Start of Records to use

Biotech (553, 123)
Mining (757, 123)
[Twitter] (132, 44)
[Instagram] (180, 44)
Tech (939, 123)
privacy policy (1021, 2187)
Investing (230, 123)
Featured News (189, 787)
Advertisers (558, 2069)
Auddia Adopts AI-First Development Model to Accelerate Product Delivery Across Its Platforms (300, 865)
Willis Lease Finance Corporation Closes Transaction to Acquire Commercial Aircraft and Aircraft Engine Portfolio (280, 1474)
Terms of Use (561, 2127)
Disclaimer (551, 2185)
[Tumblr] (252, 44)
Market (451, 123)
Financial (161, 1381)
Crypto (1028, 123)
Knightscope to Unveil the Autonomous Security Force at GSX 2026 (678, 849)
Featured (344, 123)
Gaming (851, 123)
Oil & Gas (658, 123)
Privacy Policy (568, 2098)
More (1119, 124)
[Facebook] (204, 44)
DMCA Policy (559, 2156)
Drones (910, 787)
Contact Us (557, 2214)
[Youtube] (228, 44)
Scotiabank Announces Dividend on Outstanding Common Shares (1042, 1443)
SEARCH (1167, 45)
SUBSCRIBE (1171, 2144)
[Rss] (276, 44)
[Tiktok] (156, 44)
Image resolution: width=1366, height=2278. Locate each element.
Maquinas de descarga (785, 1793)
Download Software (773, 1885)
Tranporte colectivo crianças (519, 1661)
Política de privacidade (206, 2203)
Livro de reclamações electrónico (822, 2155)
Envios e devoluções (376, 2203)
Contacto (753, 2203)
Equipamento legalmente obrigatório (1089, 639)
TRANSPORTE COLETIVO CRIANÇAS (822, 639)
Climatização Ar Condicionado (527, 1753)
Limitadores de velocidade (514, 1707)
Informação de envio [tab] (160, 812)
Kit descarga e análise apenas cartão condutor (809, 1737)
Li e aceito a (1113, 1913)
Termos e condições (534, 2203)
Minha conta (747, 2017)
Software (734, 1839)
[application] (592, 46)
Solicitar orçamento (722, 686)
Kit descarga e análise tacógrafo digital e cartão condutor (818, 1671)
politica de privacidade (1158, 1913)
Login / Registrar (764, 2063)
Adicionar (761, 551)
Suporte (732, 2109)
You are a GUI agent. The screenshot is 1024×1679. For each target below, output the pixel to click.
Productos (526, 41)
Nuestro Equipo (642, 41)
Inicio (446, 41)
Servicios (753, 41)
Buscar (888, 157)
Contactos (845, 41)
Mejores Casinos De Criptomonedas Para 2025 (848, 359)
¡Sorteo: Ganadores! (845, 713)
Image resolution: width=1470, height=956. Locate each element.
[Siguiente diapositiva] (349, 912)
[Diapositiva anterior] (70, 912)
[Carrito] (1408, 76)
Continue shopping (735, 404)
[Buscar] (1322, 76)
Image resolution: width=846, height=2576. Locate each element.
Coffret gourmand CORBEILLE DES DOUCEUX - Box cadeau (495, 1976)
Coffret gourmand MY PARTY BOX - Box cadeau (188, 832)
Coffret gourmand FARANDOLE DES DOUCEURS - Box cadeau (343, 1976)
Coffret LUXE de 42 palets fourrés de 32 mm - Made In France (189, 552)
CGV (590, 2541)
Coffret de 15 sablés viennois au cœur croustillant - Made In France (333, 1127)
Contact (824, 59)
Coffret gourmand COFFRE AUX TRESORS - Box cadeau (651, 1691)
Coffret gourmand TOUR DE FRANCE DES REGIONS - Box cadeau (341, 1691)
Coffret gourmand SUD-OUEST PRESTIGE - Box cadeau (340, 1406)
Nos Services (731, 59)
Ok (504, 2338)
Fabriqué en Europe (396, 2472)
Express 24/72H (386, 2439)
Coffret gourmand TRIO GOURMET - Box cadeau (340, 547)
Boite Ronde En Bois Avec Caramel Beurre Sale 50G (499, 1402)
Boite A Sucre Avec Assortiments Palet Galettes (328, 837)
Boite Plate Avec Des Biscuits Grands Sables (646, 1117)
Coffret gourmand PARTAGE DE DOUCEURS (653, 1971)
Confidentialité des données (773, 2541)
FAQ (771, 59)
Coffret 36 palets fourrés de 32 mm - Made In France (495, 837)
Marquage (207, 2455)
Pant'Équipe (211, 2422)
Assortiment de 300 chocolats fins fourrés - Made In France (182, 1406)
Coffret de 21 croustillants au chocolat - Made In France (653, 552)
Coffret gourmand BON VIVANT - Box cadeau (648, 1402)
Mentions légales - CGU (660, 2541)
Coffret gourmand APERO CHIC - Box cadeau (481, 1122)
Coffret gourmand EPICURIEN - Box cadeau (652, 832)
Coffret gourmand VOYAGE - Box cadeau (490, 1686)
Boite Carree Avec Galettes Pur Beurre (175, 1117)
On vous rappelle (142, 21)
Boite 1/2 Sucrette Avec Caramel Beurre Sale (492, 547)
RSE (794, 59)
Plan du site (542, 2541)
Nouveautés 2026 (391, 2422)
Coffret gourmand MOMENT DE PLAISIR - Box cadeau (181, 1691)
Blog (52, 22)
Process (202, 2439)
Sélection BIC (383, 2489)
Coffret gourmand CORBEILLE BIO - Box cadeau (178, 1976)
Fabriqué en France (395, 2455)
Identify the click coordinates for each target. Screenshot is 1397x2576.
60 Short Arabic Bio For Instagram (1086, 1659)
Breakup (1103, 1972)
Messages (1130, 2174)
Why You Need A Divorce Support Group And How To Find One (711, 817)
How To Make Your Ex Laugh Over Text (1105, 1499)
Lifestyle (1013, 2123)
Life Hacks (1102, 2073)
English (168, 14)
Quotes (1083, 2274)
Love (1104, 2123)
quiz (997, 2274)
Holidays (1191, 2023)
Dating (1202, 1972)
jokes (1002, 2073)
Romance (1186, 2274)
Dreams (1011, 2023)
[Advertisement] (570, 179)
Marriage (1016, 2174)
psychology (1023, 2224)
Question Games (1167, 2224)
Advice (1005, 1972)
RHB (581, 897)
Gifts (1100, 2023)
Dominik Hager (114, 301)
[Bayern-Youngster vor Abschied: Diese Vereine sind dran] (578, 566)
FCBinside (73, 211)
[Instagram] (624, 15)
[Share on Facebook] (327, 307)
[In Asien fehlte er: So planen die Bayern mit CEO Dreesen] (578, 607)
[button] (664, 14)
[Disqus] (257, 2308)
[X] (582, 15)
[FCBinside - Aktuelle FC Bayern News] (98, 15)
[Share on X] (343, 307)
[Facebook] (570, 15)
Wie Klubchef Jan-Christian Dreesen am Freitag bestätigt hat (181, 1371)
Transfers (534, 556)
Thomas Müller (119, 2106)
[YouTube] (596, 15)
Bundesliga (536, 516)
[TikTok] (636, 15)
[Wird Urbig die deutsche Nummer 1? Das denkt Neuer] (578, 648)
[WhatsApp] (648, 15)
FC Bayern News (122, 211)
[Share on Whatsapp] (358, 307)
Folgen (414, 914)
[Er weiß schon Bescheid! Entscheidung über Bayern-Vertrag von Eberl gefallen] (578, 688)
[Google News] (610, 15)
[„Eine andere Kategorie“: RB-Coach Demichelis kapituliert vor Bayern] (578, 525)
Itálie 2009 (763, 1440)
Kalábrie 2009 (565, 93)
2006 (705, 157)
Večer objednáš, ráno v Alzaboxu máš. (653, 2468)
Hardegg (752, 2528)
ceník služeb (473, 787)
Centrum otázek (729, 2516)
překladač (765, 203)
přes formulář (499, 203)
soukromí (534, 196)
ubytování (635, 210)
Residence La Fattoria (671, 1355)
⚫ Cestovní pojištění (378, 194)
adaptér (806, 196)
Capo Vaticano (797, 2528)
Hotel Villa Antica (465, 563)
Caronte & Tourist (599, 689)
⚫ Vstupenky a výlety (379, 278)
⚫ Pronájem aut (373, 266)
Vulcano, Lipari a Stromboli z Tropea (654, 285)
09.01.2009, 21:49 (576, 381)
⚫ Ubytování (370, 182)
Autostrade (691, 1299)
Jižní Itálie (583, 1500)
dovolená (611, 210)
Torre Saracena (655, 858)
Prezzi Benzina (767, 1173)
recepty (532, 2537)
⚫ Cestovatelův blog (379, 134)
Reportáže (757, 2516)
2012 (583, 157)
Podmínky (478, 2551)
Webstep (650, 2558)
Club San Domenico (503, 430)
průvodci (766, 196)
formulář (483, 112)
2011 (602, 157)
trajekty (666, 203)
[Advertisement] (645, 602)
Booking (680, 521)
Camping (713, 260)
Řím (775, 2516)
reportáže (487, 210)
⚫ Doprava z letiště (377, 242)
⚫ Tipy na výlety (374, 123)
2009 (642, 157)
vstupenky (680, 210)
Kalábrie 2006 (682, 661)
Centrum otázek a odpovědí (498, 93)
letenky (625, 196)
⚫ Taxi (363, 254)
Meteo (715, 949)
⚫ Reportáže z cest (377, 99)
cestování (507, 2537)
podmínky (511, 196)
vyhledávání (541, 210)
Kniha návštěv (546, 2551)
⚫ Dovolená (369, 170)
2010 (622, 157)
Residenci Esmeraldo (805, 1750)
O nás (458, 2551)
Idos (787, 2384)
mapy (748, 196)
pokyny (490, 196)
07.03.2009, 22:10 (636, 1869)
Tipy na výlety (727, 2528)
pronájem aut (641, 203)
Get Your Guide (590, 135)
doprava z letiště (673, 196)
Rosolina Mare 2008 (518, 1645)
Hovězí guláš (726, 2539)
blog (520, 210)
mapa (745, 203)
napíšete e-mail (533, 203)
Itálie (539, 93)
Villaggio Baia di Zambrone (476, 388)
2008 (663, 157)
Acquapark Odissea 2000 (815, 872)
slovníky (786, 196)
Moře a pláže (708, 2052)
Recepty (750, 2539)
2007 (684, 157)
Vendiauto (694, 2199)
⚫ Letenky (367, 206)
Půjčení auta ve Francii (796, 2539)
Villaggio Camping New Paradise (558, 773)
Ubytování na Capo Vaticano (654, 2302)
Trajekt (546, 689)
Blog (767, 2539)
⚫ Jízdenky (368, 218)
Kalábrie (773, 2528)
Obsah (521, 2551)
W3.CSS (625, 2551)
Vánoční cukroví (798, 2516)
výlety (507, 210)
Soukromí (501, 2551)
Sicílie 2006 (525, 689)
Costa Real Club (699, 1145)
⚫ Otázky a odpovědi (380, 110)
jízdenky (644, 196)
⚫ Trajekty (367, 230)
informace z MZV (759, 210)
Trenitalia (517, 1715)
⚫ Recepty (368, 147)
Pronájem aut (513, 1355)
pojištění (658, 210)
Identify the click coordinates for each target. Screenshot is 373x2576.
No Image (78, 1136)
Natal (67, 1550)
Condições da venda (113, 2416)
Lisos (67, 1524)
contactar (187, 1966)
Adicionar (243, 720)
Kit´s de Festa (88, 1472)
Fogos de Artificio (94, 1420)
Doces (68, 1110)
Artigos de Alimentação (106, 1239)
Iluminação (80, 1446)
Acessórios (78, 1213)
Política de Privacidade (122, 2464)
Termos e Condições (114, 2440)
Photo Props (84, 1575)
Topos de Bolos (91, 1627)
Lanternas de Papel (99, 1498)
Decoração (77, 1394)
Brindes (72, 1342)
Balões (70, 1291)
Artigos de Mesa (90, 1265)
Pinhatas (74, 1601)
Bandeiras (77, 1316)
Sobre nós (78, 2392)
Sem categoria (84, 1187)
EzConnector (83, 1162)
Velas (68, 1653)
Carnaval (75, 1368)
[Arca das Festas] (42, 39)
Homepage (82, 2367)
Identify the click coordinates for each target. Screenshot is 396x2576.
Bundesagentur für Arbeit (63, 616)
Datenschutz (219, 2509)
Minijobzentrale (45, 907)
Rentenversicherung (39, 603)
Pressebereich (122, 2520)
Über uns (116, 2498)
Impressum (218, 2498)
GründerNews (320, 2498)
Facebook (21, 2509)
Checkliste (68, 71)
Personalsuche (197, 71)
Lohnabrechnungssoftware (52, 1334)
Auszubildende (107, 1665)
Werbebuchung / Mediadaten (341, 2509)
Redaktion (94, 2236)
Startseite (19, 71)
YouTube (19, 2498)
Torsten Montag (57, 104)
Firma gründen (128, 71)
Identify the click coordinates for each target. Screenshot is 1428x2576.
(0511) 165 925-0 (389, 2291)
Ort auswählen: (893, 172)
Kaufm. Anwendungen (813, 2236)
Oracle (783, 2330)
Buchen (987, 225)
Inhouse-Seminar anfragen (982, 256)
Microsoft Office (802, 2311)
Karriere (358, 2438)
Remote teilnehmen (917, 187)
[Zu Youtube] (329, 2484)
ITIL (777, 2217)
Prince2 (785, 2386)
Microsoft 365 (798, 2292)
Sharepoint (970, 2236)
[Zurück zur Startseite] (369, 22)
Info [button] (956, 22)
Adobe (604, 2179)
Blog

End of Records to use

Please write out, exactly as they appear above, only the lines in the stretch from the line with "Coffret gourmand PARTAGE" through the line with "[Advertisement] (570, 179)".

Coffret gourmand PARTAGE DE DOUCEURS (653, 1971)
Confidentialité des données (773, 2541)
FAQ (771, 59)
Coffret 36 palets fourrés de 32 mm - Made In France (495, 837)
Marquage (207, 2455)
Pant'Équipe (211, 2422)
Assortiment de 300 chocolats fins fourrés - Made In France (182, 1406)
Coffret de 21 croustillants au chocolat - Made In France (653, 552)
Coffret gourmand BON VIVANT - Box cadeau (648, 1402)
Mentions légales - CGU (660, 2541)
Coffret gourmand APERO CHIC - Box cadeau (481, 1122)
Coffret gourmand EPICURIEN - Box cadeau (652, 832)
Coffret gourmand VOYAGE - Box cadeau (490, 1686)
Boite Carree Avec Galettes Pur Beurre (175, 1117)
On vous rappelle (142, 21)
Boite 1/2 Sucrette Avec Caramel Beurre Sale (492, 547)
RSE (794, 59)
Plan du site (542, 2541)
Nouveautés 2026 (391, 2422)
Coffret gourmand MOMENT DE PLAISIR - Box cadeau (181, 1691)
Blog (52, 22)
Process (202, 2439)
Sélection BIC (383, 2489)
Coffret gourmand CORBEILLE BIO - Box cadeau (178, 1976)
Fabriqué en France (395, 2455)
Identify the click coordinates for each target. Screenshot is 1397x2576.
60 Short Arabic Bio For Instagram (1086, 1659)
Breakup (1103, 1972)
Messages (1130, 2174)
Why You Need A Divorce Support Group And How To Find One (711, 817)
How To Make Your Ex Laugh Over Text (1105, 1499)
Lifestyle (1013, 2123)
Life Hacks (1102, 2073)
English (168, 14)
Quotes (1083, 2274)
Love (1104, 2123)
quiz (997, 2274)
Holidays (1191, 2023)
Dating (1202, 1972)
jokes (1002, 2073)
Romance (1186, 2274)
Dreams (1011, 2023)
[Advertisement] (570, 179)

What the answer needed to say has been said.